"Raw" conversion from double-UTF-8 to UTF-8 (or from UTF-8 to ANSI)

Question 1

The following code uses the low-level encoding functions of Ruby to force the rewriting of double encoded UTF-8 (from CP1525) into normal UTF-8.

#!/usr/bin/env ruby

ec = Encoding::Converter.new(Encoding::UTF_8, Encoding::CP1252)

prev_b = nil

orig_bytes = STDIN.read.force_encoding(Encoding::BINARY).bytes.to_a
real_utf8_bytes = ""
real_utf8_bytes.force_encoding(Encoding::BINARY)

orig_bytes.each_with_index do |b, i|
    b = b.chr

    situation = ec.primitive_convert(b.dup, real_utf8_bytes, nil, nil, Encoding::Converter::PARTIAL_INPUT)

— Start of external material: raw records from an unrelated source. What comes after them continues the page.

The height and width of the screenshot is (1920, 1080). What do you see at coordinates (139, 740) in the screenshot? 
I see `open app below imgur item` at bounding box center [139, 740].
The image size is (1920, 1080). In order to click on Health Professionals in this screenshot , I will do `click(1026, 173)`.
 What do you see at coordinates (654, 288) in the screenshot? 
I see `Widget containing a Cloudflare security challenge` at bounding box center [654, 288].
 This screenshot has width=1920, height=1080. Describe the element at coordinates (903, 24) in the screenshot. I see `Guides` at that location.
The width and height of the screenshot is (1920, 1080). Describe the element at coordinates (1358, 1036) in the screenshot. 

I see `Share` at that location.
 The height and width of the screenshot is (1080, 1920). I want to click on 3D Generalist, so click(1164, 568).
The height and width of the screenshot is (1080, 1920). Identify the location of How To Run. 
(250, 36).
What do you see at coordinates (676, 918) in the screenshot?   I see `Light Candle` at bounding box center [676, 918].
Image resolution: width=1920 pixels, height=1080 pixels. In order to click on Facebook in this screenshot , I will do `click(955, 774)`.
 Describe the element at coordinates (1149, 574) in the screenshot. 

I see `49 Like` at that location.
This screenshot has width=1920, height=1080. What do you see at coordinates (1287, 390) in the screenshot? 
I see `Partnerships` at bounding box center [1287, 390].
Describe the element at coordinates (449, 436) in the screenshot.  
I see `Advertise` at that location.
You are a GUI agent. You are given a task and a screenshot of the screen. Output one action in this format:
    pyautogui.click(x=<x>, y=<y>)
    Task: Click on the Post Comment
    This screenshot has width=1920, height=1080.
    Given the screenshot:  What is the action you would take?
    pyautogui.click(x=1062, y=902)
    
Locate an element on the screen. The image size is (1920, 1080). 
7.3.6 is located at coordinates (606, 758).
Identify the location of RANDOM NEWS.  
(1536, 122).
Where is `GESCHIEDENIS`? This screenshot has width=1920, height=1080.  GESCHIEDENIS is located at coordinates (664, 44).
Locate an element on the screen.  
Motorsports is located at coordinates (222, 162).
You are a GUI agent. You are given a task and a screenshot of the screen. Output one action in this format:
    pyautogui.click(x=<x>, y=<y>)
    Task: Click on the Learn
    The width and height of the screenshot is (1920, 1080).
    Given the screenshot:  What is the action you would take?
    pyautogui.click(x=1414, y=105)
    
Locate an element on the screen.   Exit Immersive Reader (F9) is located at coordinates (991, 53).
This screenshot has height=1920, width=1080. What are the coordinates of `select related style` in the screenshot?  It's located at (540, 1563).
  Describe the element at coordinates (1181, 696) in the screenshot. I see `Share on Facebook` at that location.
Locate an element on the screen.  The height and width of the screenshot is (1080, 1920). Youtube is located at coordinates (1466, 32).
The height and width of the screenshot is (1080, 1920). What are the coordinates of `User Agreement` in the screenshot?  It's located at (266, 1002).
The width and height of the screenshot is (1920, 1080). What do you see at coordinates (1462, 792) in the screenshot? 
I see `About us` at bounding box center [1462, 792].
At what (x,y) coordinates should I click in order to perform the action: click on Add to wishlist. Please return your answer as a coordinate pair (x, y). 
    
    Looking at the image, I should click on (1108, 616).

    if situation == :undefined_conversion
            if prev_b != "\xC2"
                    $stderr.puts "ERROR found byte #{b.dump} in stream (prev #{(prev_b||'').dump})"
                    exit
            end

            real_utf8_bytes.force_encoding(Encoding::BINARY)
            real_utf8_bytes << b
            real_utf8_bytes.force_encoding(Encoding::CP1252)
    end

    prev_b = b
end

real_utf8_bytes.force_encoding(Encoding::BINARY)
puts real_utf8_bytes

It is meant to be used in a pipeline:

cat $PROBLEMATIC_FILE | ./fix-double-utf8-encoding.rb > $CORRECTED_FILE

Question 2

echo -e -n '\xc3\x8f\xc2\x81' | iconv --from utf8 --to iso8859-1

Windows-1252 differs from ISO-8859-1 in the 0x80-0x9F range. For example, in your case, 0x81 is U+0081 in ISO 8859-1, but is invalid in Windows-1252.

Check whether the rest of your data was misinterpreted as Windows-1252 or ISO 8859-1. Usually, ISO 8859-1 is more common.